Stethoscope and a syringe on a diabetes test

There are two kinds of diabetes. Type 2 is the one that most people think of; it typically develops in patients as a result of obesity and diet-related factors. The result is a resistance to insulin which leads to problems controlling blood sugar levels.

The other kind is Type 1, which is an autoimmune disease in which the patient’s body produces antibodies that attack the pancreas. The result is that the body stops making insulin which regulates blood sugar levels. It used to be that the typical profile of Type 1 and Type 2 patients were very different. Type 2 was typically found in older patients, while the onset of Type 1 tended to occur in children. The growing problem with obesity at all ages and a general increase of Type 1 throughout the population has resulted in an overlap among the two groups, which makes diagnosis more difficult.

The traditional diagnosis for Type 1 relies radioactive tracers, requires highly-trained technicians in a well-equipped lab, and costs hundreds of dollars per test. And it takes days to get the results. Researchers at Stanford University may have found a better way. According to new results published in Nature Medicine, they have developed a “lab on a chip” that should cost about $20 to produce, and can be reused a dozen times or more. What’s more, it returns the results in a matter of minutes, requires no radioactive materials or sophisticated lab equipment, and needs no more than a drop of blood from a finger prick.
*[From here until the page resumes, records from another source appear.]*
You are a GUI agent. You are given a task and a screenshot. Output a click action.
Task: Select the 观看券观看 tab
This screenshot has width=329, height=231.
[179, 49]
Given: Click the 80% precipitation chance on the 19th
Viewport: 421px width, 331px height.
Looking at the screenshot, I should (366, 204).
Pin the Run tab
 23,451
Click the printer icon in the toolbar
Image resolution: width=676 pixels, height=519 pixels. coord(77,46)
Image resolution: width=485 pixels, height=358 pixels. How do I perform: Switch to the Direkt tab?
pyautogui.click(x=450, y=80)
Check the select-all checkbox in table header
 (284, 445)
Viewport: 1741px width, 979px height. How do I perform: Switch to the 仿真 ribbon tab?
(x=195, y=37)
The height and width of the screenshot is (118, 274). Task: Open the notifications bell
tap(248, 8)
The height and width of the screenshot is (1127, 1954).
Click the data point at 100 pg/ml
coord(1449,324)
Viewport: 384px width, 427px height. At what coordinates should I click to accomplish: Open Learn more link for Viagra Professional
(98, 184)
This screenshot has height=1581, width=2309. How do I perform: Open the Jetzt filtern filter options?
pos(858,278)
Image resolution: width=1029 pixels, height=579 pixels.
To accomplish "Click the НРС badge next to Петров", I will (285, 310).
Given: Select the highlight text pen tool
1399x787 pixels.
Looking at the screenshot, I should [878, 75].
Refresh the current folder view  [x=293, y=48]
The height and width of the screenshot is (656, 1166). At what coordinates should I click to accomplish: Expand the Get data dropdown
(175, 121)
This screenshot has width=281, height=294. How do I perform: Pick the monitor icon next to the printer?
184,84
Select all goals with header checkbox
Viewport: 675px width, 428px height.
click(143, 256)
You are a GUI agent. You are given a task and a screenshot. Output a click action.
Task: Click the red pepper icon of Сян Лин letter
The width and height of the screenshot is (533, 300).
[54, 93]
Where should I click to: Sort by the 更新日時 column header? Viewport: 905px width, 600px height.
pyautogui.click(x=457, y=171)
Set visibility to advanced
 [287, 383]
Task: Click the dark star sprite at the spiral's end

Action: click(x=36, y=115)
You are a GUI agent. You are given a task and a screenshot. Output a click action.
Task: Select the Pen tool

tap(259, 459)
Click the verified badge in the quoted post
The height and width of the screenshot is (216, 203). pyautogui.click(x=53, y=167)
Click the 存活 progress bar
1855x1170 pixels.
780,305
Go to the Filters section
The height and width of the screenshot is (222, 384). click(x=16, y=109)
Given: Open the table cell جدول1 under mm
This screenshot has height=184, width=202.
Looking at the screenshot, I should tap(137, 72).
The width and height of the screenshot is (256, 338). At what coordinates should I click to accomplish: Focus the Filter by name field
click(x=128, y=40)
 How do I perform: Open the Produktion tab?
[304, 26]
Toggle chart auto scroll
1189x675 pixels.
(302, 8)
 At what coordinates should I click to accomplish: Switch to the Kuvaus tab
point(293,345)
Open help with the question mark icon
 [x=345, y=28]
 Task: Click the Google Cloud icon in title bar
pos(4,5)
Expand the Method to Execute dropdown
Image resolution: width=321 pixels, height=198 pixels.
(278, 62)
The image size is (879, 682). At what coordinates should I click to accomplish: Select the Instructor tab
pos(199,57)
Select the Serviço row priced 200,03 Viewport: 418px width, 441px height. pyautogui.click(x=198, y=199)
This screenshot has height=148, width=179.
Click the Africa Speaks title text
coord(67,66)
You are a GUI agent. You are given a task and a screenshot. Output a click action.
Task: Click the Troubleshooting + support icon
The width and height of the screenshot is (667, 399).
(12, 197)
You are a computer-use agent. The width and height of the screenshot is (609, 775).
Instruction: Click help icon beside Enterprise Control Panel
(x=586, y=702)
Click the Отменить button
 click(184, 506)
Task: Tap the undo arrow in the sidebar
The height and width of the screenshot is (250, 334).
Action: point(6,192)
The device consist of a microchip mounted between glass plates. The glass is coated with gold nanoparticles which intensify the fluorescent reaction that indicates the presence of the Type 1 antibodies. The result is a low-cost device that can be used in the field. This new test could make it possible not just to identify Type 1 patients faster, the cost is low enough that it could  be used for wide-spread screening of family members of Type 1 diabetics to see if they also have the antibodies, which would put them at greater risk of developing the condition themselves.